In the records below, find the lines that include "legend" and copy each.

▼▼▼

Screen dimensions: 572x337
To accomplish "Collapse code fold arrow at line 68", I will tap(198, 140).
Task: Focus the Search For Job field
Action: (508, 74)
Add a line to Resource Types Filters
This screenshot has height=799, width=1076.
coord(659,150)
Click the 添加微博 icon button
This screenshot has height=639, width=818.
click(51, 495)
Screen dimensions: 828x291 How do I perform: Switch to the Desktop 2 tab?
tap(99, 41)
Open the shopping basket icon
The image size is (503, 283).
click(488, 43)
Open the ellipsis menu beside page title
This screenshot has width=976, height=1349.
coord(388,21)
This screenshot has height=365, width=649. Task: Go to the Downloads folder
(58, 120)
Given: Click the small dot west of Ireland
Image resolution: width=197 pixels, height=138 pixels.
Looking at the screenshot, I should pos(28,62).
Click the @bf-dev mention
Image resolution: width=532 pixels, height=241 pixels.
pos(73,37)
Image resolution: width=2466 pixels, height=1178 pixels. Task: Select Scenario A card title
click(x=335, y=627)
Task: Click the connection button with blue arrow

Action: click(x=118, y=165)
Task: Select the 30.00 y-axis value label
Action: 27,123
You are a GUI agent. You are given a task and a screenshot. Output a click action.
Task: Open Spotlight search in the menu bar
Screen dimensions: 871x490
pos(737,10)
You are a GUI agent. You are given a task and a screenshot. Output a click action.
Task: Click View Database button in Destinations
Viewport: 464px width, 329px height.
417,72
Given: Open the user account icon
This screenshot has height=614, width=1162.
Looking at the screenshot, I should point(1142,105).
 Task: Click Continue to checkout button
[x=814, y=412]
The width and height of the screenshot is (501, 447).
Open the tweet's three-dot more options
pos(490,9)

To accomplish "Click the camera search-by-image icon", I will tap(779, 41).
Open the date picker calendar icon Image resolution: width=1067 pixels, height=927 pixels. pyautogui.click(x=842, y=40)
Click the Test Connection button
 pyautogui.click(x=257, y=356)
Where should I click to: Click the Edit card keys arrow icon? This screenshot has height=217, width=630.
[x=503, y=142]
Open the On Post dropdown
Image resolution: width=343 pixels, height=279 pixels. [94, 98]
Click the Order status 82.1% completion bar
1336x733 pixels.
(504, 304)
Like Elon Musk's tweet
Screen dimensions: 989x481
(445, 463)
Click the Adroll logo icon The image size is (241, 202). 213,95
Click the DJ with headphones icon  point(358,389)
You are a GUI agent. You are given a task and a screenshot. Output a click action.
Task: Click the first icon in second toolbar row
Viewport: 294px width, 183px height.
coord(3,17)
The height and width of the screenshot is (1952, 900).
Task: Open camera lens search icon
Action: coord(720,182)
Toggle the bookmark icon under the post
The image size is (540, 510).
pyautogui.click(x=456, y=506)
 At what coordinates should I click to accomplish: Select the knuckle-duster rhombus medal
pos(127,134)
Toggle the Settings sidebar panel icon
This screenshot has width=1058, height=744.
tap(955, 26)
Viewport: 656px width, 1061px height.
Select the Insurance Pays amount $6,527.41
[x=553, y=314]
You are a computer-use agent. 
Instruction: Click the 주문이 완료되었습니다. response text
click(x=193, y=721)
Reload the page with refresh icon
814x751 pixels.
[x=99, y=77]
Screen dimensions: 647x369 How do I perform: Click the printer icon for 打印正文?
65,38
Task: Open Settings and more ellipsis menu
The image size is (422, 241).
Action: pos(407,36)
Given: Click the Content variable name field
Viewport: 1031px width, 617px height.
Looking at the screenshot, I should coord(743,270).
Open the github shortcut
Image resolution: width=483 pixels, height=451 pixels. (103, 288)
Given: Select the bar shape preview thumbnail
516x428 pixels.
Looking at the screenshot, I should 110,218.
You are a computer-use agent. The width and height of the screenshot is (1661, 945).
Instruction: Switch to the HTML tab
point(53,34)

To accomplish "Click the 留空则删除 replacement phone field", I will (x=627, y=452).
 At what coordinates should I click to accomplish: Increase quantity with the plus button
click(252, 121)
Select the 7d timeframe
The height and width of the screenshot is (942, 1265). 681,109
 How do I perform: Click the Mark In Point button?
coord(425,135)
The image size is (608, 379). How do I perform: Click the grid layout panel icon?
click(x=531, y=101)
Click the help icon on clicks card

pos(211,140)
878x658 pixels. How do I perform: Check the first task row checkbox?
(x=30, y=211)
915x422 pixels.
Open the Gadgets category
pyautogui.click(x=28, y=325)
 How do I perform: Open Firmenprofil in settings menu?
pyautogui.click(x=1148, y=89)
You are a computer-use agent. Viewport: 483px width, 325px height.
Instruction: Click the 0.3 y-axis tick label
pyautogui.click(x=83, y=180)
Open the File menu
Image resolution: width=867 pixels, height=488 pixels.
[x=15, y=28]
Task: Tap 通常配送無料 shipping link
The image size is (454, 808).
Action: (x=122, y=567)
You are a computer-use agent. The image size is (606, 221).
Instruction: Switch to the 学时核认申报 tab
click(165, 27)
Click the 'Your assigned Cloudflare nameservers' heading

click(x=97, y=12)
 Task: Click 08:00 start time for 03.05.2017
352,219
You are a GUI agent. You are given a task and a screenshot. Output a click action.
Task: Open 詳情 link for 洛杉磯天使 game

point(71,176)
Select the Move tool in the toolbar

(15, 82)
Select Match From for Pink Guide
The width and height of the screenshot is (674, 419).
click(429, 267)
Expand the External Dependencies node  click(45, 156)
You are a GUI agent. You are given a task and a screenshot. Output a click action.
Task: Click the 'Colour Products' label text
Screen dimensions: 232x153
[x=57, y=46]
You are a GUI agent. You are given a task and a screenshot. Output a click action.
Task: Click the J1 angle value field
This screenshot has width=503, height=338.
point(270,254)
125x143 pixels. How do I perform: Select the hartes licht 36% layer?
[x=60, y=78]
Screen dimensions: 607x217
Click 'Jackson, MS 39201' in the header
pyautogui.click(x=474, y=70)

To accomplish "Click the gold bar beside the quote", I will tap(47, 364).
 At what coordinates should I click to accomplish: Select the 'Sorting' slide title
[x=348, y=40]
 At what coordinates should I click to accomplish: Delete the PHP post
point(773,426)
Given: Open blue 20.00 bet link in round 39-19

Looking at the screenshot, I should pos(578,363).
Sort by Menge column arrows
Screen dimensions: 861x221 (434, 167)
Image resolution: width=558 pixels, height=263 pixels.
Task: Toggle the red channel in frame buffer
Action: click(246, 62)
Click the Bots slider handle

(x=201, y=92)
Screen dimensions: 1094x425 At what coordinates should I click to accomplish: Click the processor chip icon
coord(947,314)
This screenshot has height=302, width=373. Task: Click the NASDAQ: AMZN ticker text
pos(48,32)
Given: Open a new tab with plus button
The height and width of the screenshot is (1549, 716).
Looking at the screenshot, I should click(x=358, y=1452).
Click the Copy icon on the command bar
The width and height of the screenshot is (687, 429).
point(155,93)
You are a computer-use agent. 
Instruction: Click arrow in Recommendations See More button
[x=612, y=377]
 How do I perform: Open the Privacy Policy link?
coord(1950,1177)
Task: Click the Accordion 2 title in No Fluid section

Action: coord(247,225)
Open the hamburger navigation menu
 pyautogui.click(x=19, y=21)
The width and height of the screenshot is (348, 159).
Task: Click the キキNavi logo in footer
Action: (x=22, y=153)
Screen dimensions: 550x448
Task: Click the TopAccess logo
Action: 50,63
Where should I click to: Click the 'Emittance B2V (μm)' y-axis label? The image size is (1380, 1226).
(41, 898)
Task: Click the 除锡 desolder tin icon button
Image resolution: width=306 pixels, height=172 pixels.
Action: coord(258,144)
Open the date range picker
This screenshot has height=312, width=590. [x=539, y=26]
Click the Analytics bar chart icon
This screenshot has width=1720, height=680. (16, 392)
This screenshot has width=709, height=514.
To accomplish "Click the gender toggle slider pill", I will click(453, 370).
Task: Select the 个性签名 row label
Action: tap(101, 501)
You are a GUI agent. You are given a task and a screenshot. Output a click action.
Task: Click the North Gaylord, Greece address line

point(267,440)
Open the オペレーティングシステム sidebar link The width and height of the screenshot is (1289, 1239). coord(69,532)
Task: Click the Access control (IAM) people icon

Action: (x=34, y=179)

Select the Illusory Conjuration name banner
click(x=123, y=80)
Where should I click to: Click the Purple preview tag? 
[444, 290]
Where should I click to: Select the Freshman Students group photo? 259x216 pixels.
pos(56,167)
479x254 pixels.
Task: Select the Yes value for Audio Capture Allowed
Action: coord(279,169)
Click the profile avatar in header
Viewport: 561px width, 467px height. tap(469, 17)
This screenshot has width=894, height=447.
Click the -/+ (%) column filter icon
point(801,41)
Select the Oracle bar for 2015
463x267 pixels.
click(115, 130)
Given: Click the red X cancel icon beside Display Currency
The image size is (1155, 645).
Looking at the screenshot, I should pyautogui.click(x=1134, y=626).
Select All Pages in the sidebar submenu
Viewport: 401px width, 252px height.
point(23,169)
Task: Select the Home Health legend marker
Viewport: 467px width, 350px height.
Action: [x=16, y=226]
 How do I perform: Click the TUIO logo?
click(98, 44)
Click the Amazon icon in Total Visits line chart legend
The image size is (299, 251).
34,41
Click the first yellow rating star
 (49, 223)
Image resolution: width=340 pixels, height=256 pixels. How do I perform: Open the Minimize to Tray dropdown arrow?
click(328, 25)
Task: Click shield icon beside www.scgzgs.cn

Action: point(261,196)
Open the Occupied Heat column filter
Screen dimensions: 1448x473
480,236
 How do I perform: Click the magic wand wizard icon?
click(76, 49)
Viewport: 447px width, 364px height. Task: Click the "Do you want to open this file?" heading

▲▲▲

» Task response
Task: Select the Home Health legend marker
Click the Amazon icon in Total Visits line chart legend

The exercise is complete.